All lines in the records below from the line with "Where should I" through the line with "Viewport: 894px width, 422px height." are to be given again exactly, both ends included; the pictures are to be left out.

■ ENTRIES PROVIDED:
--------------------

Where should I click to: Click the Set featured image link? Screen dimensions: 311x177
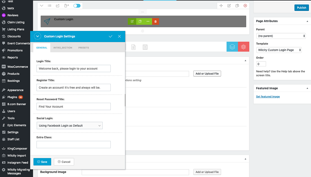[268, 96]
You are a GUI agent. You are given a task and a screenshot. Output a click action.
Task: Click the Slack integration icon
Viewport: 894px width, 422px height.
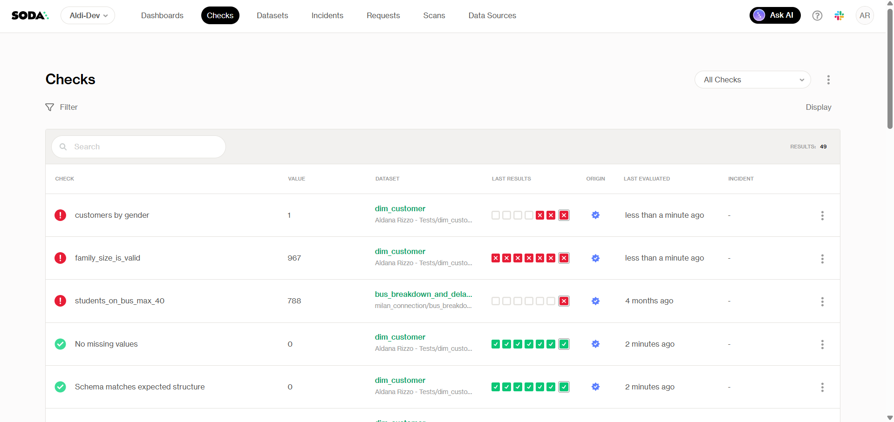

--------------------

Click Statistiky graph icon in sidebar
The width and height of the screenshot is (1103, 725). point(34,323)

--------------------

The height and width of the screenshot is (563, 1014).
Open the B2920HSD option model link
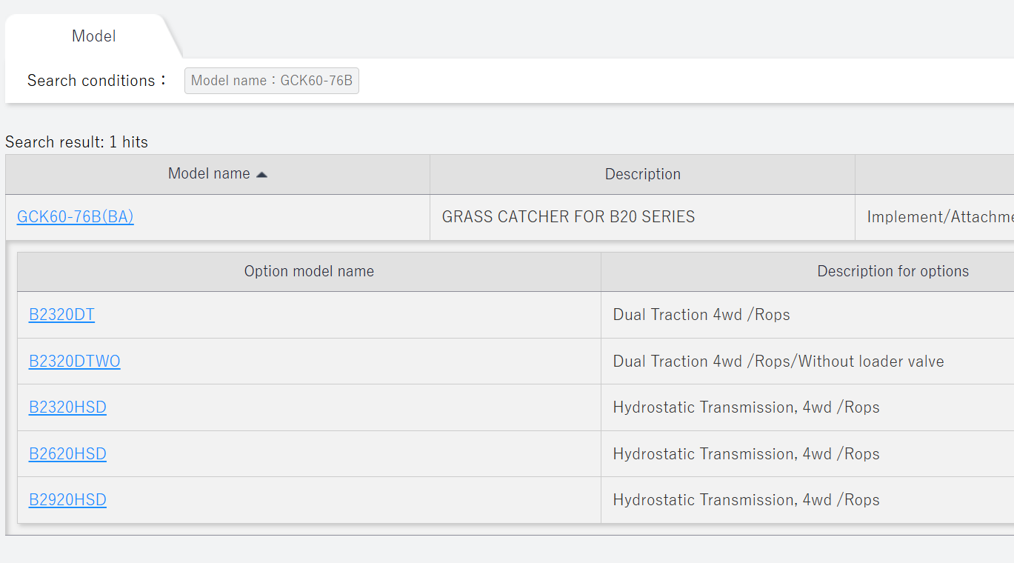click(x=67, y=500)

--------------------

■ EXPECTED ANSWER:
Where should I click to: Click the Set featured image link? Screen dimensions: 311x177
[268, 96]
You are a GUI agent. You are given a task and a screenshot. Output a click action.
Task: Click the Slack integration icon
Viewport: 894px width, 422px height.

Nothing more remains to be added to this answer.